Вообще, нужно заметить, что под конец жизни Добролюбов все более и более переходил на почву публицистики открытой и незамаскированной личиной художественной критики, из него вырабатывался, очевидно, публицист в истинном и специальном смысле этого слова.
В качестве сатирика в ‘Свистке’, о котором мы выше говорили, он был беспощадным обличителем и грозой всякого рода словесной мишуры, фразистости, напускного либерализма, скрывающего под блестящей внешностью грубое азиатское варварство и заскорузлое невежество. Бич его с равной беспощадностью обрушивался как на жрецов чистого искусства, вроде Фета и Тютчева, так и на тенденциозных поэтов, вроде Розенгейма, с пафосом мнимой гражданской скорби обличавших мелких чиновников за гривенник, взятый ими с просителя. Во всех сферах жизни строгий приверженец естественности, искренности и простоты, при глубокой и страстной устремленности к общественной пользе, Добролюбов требовал и от литературы тех же качеств. Таков был этот наиболее типический и яркий представитель интеллигенции конца пятидесятых годов.

КОЕ-ЧТО ОБ АВТОРЕ БИОГРАФИИ

А. М. СКАБИЧЕВСКИЙ (1838—1910)

Личность и творчество Н. А. Добролюбова были близки Александру Михайловичу Скабичевскому (справки о нем — в тт. 2, 11) и давно привлекали его внимание. Еще в начале 70-х годов в большой статье ‘Сорок лет русской критики’ он дает развернутую критико-биографическую характеристику Добролюбову. В 1890-м в ‘Северном вестнике’ помещает еще одну, посвященную ему, работу — ‘Добролюбов в своей переписке’. Словом, материал он собирал основательно и постепенно.
Первая отдельно изданная биография Добролюбова вышла накануне 60-летия со дня его рождения.

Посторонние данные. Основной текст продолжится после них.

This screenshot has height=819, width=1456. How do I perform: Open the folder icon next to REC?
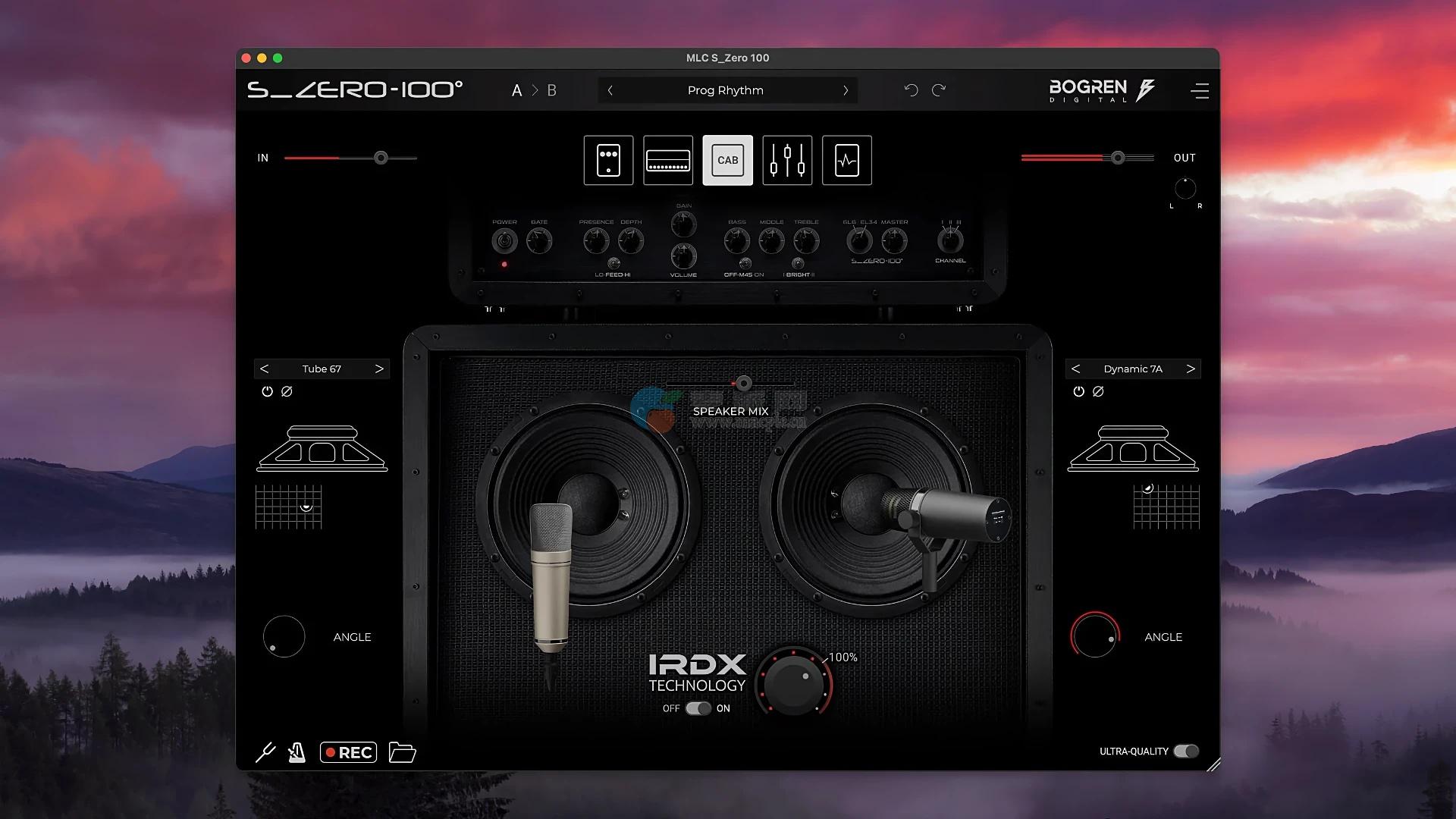point(402,752)
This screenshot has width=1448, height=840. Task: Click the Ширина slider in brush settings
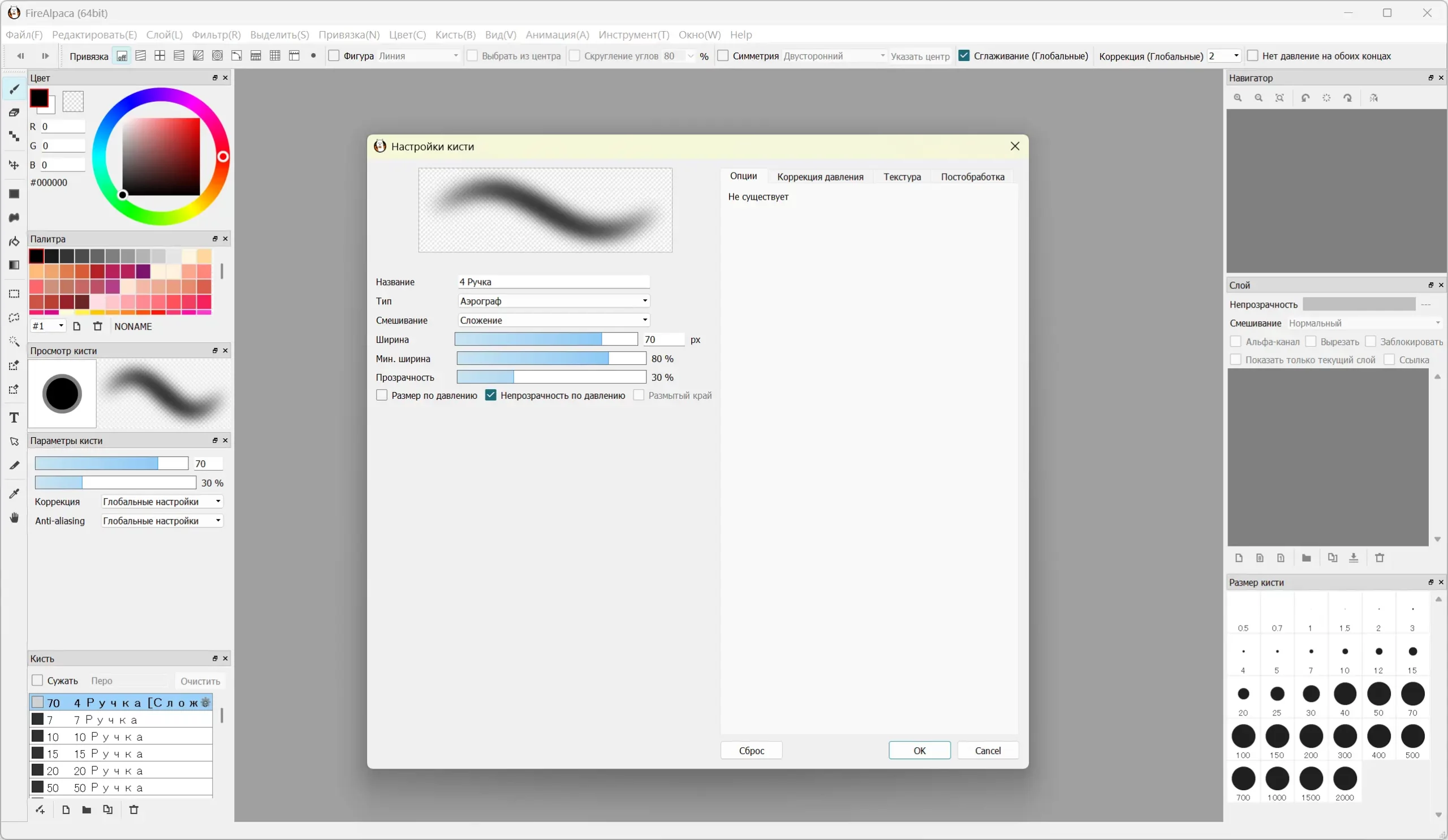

О. Н. Попова, переиздавая к этой дате четырехтомник сочинений критика, предпослала ему биографию, написанную Скабичевским. В 1901 году очерк был переиздан в той же серии ‘ЖЗЛ’. Он был широко известен в кругу радикальной молодежи. Как вспоминает публицист Валериан Полянский (П. И. Лебедев), биография Добролюбова стала первой книжкой, открывшей ему мир высоких общественных идеалов {Яковлев Б. Критик-боец. М., 1960. С. 4.}. В дальнейшем Лебедев-Полянский сам стал биографом и пропагандистом Добролюбова, посвятив ему около тридцати своих работ. Под его редакцией и с его вступительной статьей в 1932 году вышли из печати ‘Дневники’ Добролюбова.